- Date: 26 January 2018
- Location: Kasganj, Uttar Pradesh, India 27°49′N 78°39′E﻿ / ﻿27.82°N 78.65°E
- Caused by: Clash between Hindu-Muslim during a Tiranga bike rally on Republic day, organized by ABVP
- Methods: Rioting, shooting, arson, violence
- Result: Conviction of 28 individuals including Salim as the primary accused in January 2025

Casualties
- Death: 1 death (Chandan Gupta), multiple injuries
- Injuries: 2
- Damage: Shops burnt, property vandalized
- Kasganj Location of violence in Kasganj, India

= Kasganj violence =

2018 sectarian violence in Uttar Pradesh, India

Kasganj violence took place on 26 January 2018, in Kasganj, a district in Western Uttar Pradesh, when 22-year-old student of commerce named Chandan Gupta died by gunshot of an Islamist in a Muslim-majority locality of Kasganj during an "Tiranga bike rally" organised by Akhil Bharatiya Vidyarthi Parishad, the student wing of the ruling Bharatiya Janata Party in the state to mark the 69th Republic Day. In January 2025, a special court of the National Investigation Agency convicted 28 individuals in relation to the murder of Chandan Gupta. The convictions included charges of murder, attempted murder, rioting, and disrespecting the national flag.

== Background ==
On 26 January 2018, A Tiranga Yatra was organized by members of the local unit of the BJP-affiliated students' group, Akhil Bharatiya Vidyarthi Parishad (ABVP) to mark the 69th Republic Day. The clash came about after a group in Badu Nagar objected to nationalistic slogans being raised via bike-borne members of the Tiranga Yatra, which had started out from the Bilram Gate area.
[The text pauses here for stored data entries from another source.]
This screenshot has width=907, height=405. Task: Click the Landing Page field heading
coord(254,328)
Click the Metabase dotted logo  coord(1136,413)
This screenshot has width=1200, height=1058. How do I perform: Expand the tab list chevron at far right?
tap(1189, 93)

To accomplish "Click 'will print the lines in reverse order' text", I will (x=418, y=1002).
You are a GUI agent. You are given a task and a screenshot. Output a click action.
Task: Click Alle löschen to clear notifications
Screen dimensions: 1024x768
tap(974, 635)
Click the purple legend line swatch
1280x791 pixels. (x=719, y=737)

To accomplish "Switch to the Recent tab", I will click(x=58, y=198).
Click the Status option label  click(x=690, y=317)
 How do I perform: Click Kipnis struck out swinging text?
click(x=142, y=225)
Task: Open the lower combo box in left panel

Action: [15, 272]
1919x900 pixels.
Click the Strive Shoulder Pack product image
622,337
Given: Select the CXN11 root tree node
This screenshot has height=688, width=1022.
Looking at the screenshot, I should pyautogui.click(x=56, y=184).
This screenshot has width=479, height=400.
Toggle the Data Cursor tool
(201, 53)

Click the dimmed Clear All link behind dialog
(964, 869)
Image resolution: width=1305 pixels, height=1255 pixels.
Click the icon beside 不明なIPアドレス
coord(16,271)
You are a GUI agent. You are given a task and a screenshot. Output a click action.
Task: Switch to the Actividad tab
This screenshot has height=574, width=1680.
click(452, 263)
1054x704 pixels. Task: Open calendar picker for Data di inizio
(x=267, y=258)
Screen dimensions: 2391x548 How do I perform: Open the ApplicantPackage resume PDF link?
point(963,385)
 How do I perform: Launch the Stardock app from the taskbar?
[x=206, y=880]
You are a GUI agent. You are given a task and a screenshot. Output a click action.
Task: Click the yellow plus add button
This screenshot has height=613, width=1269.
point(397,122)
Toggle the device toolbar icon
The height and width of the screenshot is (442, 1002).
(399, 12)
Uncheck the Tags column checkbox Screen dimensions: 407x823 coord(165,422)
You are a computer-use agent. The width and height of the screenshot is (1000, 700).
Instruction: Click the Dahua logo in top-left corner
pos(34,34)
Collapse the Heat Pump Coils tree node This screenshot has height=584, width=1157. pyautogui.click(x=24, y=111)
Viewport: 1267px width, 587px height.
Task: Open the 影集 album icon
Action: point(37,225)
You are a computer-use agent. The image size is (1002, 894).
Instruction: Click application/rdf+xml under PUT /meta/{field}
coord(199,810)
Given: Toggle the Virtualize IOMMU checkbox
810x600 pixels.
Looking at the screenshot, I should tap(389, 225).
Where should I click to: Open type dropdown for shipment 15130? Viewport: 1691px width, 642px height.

But as per police, the clash allegedly broke out when a member of the student rally was allegedly slapped by the other group. A 22 years old, Chandan Gupta, was shot dead, and another man named Noushad was admitted to a hospital in Aligarh district after being shot in the leg. Later, the shops were burnt and property was vandalized while returning from the cremation of Chandan Gupta by mobsters. The injured and dead were Chandan Gupta who was allegedly shot by a youth Saleem Javed.

== Aftermath ==
A special team was set up by the Uttar Pradesh Police. UP CM Yogi Adityanath condoled the loss of life in the Kasganj violence and urged people to maintain peace and harmony. The government shut down internet service in the district. On 28 January, 81 people were arrested.

Dr Puja Shakun Pande, state president of the Hindu Mahasabha, was held under preventive detention in her house.

Ram Naik has described the Kasganj communal clashes as a "blot" on the UP state.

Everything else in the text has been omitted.